> **About this task**: Return the listing word for word, as given.
╭─ Supplied material
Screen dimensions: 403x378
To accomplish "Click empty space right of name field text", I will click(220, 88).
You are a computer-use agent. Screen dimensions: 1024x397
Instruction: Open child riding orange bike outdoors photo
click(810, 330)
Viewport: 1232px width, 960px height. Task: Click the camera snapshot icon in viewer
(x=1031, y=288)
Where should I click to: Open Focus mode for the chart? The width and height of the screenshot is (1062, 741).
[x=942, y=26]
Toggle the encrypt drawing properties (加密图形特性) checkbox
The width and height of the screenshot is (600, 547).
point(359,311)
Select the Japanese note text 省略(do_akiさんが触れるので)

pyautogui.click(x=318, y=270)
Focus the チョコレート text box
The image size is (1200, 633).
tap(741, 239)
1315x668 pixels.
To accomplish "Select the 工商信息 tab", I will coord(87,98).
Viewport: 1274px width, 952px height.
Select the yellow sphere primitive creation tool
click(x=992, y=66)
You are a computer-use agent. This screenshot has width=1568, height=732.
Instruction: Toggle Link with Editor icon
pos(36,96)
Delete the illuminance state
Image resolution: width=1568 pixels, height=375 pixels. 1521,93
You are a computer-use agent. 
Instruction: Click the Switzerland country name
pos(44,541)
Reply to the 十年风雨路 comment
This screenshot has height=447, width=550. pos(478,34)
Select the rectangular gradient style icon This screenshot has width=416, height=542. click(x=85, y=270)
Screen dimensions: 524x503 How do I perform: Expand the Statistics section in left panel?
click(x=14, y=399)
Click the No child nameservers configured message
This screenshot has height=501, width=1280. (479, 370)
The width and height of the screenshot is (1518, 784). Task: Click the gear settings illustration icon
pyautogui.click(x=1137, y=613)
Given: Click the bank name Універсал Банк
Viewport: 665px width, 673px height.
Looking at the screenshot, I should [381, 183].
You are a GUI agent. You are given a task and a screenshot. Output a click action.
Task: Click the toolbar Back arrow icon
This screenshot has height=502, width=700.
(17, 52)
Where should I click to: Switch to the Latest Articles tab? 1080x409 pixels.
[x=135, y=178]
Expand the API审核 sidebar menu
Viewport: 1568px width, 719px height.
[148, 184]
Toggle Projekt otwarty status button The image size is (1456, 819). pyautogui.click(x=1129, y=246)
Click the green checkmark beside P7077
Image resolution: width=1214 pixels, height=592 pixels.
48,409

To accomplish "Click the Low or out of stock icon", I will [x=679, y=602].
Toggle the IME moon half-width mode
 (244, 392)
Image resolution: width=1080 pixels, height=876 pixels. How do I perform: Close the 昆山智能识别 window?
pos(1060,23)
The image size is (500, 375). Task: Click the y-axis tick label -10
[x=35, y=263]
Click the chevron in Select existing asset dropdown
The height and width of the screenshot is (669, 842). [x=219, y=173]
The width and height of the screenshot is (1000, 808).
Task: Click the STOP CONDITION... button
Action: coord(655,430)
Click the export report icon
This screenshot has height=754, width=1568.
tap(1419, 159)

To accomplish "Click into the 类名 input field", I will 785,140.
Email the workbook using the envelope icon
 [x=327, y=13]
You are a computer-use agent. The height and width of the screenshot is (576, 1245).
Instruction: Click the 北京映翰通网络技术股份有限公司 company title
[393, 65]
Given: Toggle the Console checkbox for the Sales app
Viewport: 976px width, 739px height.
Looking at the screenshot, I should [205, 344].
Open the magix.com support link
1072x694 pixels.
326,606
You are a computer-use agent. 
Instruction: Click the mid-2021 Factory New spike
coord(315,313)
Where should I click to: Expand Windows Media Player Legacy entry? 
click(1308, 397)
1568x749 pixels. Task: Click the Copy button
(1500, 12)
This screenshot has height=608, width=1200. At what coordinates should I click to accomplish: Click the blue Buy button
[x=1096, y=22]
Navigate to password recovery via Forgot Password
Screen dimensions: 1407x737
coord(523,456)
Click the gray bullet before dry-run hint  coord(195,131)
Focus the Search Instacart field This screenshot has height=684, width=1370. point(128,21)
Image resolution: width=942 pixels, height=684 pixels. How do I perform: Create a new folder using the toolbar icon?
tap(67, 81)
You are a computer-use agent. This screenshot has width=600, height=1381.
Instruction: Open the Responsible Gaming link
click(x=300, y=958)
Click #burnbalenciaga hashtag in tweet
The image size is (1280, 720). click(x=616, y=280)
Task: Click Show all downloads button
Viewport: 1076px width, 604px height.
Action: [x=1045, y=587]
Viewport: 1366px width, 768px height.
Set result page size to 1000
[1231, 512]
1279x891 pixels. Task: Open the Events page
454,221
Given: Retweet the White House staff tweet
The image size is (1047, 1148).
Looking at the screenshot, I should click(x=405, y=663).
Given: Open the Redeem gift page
╰─
> **Answer to the problem**:
Screen dimensions: 403x378
To accomplish "Click empty space right of name field text", I will click(220, 88).
You are a computer-use agent. Screen dimensions: 1024x397
Instruction: Open child riding orange bike outdoors photo
click(810, 330)
Viewport: 1232px width, 960px height. Task: Click the camera snapshot icon in viewer
(x=1031, y=288)
Where should I click to: Open Focus mode for the chart? The width and height of the screenshot is (1062, 741).
[x=942, y=26]
Toggle the encrypt drawing properties (加密图形特性) checkbox
The width and height of the screenshot is (600, 547).
point(359,311)
Select the Japanese note text 省略(do_akiさんが触れるので)

pyautogui.click(x=318, y=270)
Focus the チョコレート text box
The image size is (1200, 633).
tap(741, 239)
1315x668 pixels.
To accomplish "Select the 工商信息 tab", I will coord(87,98).
Viewport: 1274px width, 952px height.
Select the yellow sphere primitive creation tool
click(x=992, y=66)
You are a computer-use agent. This screenshot has width=1568, height=732.
Instruction: Toggle Link with Editor icon
pos(36,96)
Delete the illuminance state
Image resolution: width=1568 pixels, height=375 pixels. 1521,93
You are a computer-use agent. 
Instruction: Click the Switzerland country name
pos(44,541)
Reply to the 十年风雨路 comment
This screenshot has height=447, width=550. pos(478,34)
Select the rectangular gradient style icon This screenshot has width=416, height=542. click(x=85, y=270)
Screen dimensions: 524x503 How do I perform: Expand the Statistics section in left panel?
click(x=14, y=399)
Click the No child nameservers configured message
This screenshot has height=501, width=1280. (479, 370)
The width and height of the screenshot is (1518, 784). Task: Click the gear settings illustration icon
pyautogui.click(x=1137, y=613)
Given: Click the bank name Універсал Банк
Viewport: 665px width, 673px height.
Looking at the screenshot, I should [381, 183].
You are a GUI agent. You are given a task and a screenshot. Output a click action.
Task: Click the toolbar Back arrow icon
This screenshot has height=502, width=700.
(17, 52)
Where should I click to: Switch to the Latest Articles tab? 1080x409 pixels.
[x=135, y=178]
Expand the API审核 sidebar menu
Viewport: 1568px width, 719px height.
[148, 184]
Toggle Projekt otwarty status button The image size is (1456, 819). pyautogui.click(x=1129, y=246)
Click the green checkmark beside P7077
Image resolution: width=1214 pixels, height=592 pixels.
48,409

To accomplish "Click the Low or out of stock icon", I will [x=679, y=602].
Toggle the IME moon half-width mode
 (244, 392)
Image resolution: width=1080 pixels, height=876 pixels. How do I perform: Close the 昆山智能识别 window?
pos(1060,23)
The image size is (500, 375). Task: Click the y-axis tick label -10
[x=35, y=263]
Click the chevron in Select existing asset dropdown
The height and width of the screenshot is (669, 842). [x=219, y=173]
The width and height of the screenshot is (1000, 808).
Task: Click the STOP CONDITION... button
Action: coord(655,430)
Click the export report icon
This screenshot has height=754, width=1568.
tap(1419, 159)

To accomplish "Click into the 类名 input field", I will 785,140.
Email the workbook using the envelope icon
 [x=327, y=13]
You are a computer-use agent. The height and width of the screenshot is (576, 1245).
Instruction: Click the 北京映翰通网络技术股份有限公司 company title
[393, 65]
Given: Toggle the Console checkbox for the Sales app
Viewport: 976px width, 739px height.
Looking at the screenshot, I should [205, 344].
Open the magix.com support link
1072x694 pixels.
326,606
You are a computer-use agent. 
Instruction: Click the mid-2021 Factory New spike
coord(315,313)
Where should I click to: Expand Windows Media Player Legacy entry? 
click(1308, 397)
1568x749 pixels. Task: Click the Copy button
(1500, 12)
This screenshot has height=608, width=1200. At what coordinates should I click to accomplish: Click the blue Buy button
[x=1096, y=22]
Navigate to password recovery via Forgot Password
Screen dimensions: 1407x737
coord(523,456)
Click the gray bullet before dry-run hint  coord(195,131)
Focus the Search Instacart field This screenshot has height=684, width=1370. point(128,21)
Image resolution: width=942 pixels, height=684 pixels. How do I perform: Create a new folder using the toolbar icon?
tap(67, 81)
You are a computer-use agent. This screenshot has width=600, height=1381.
Instruction: Open the Responsible Gaming link
click(x=300, y=958)
Click #burnbalenciaga hashtag in tweet
The image size is (1280, 720). click(x=616, y=280)
Task: Click Show all downloads button
Viewport: 1076px width, 604px height.
Action: [x=1045, y=587]
Viewport: 1366px width, 768px height.
Set result page size to 1000
[1231, 512]
1279x891 pixels. Task: Open the Events page
454,221
Given: Retweet the White House staff tweet
The image size is (1047, 1148).
Looking at the screenshot, I should click(x=405, y=663).
Given: Open the Redeem gift page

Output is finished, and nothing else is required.